Well, the most obvious thing here is the hypocrisy that the phrase betrays. Today all Russian journalists whose work is published in their country are working, as in Stalin's time, for the state. They don't do journalism; they make propaganda. They know that if they don't repeat the official lies they will be jailed or killed. (More than two dozen have already been murdered in the years Vladimir Putin has been in power.)

However, what the spokeswoman for the ministry said, however crude the intention may have been, leads me in a not-so-obvious way to a truth rarely recognized: that espionage and journalism are not that they have nothing to do with each other, they have A lot to see. As for the modus operandi, they are very similar jobs.

In my years as a correspondent I met several spies of all stripes. I even married one. They and they have secret and non-secret sources. We have secret and non-secret sources. Like spies, we try to find out what is really going on in the circles of power, not just what they tell us. Sometimes, like spies, we must pretend to be more naive than we are or express more sympathy towards our interlocutors than we feel. Frequently we have a common point of betrayal with spies: we present ourselves as friends, but we are not.

The difference is, first, that the spies are paid by the states and we are paid by the newspapers; second, that what they write is seen by two or three people and what we write is seen by everyone; and, third, that we are subject to the law and they are not. Oh, and we also don't have a mission to buy agents or officials of rival states.

I am not a spy, although I had my chances, because being a journalist seems more honest to me. I couldn't lie to everyone about what I really do in life, nor could I be in the service of a government regardless of whether I agreed with its policies or not.

But to some extent, I understand how Putin and his people, from their totalitarian perspective, could come to play the role of Evan Gershkovich as that of a spy. An article he published in December with three other Journal reporters offers a comprehensive and shattering look at why Russia's invasion of Ukraine has been a failure. I dare say that if a team of CIA agents had obtained such detailed information about the ins and outs of the Kremlin, and Putin's relationship with his intelligence services and his military, they would have given each of them a medal. .

In other words, Gershkovich and company did brutal “spying” work. Most of their sources were people they couldn't name because if they had, those people would have ended up in jail, or worse. But the fact that his investigations were published in the great city of New York, and not sent in secret code to the CIA headquarters in Langley, Virginia, should have served as a clear signal that Gershkovich was a genuine journalist and that putting him in jail would be barbaric.

Every day we come across the cynicism and cruelty of Putin's state apparatus, and we see it once again with the arrest of the American correspondent, caged in a notorious Moscow prison where he could remain, according to what in Russia they call " law”, for twenty years.

Many say that what the United States did in Iraq was just as bad as what Russia is doing in Ukraine today. I would add that they also did what they did in Central America in the eighties. Or almost. This is not why I am going to stop condemning Putin, and this is not why I am going to fall into the nonsense of saying that Washington presides over a system as vile as that of Moscow. The difference – no small thing – is in the degree of respect that exists in the United States towards the concept of justice and individual life.
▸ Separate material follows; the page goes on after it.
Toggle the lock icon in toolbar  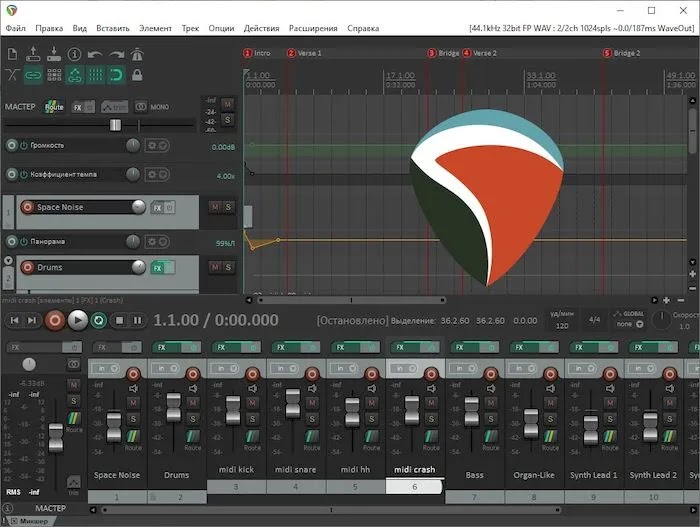point(137,75)
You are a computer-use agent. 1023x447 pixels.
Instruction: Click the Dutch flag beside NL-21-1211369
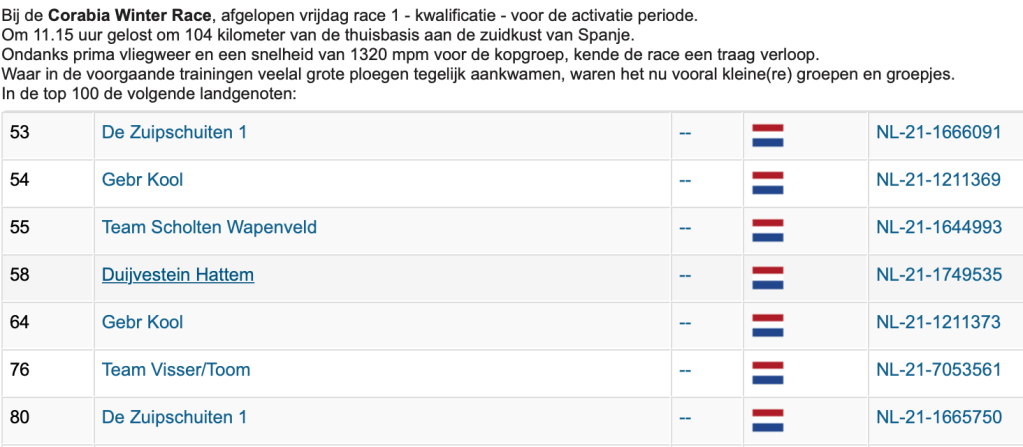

When I was working in El Salvador I published an article about the complicity of the Yankee military in the atrocities of the Salvadoran regime. My sources were, among others, a spy. The embassy of the United States, very pissed off, could have asked their Salvadoran subjects to arrest me, and they would have. But not. The response they limited themselves to was a letter to my newspaper in London from the head of US diplomacy, Secretary of State George Shultz, complaining about my "falsehoods." Shultz was the fake, I say, but he would never have had the shamelessness or bad faith to suggest that I was working for the same people as my friend Sergei.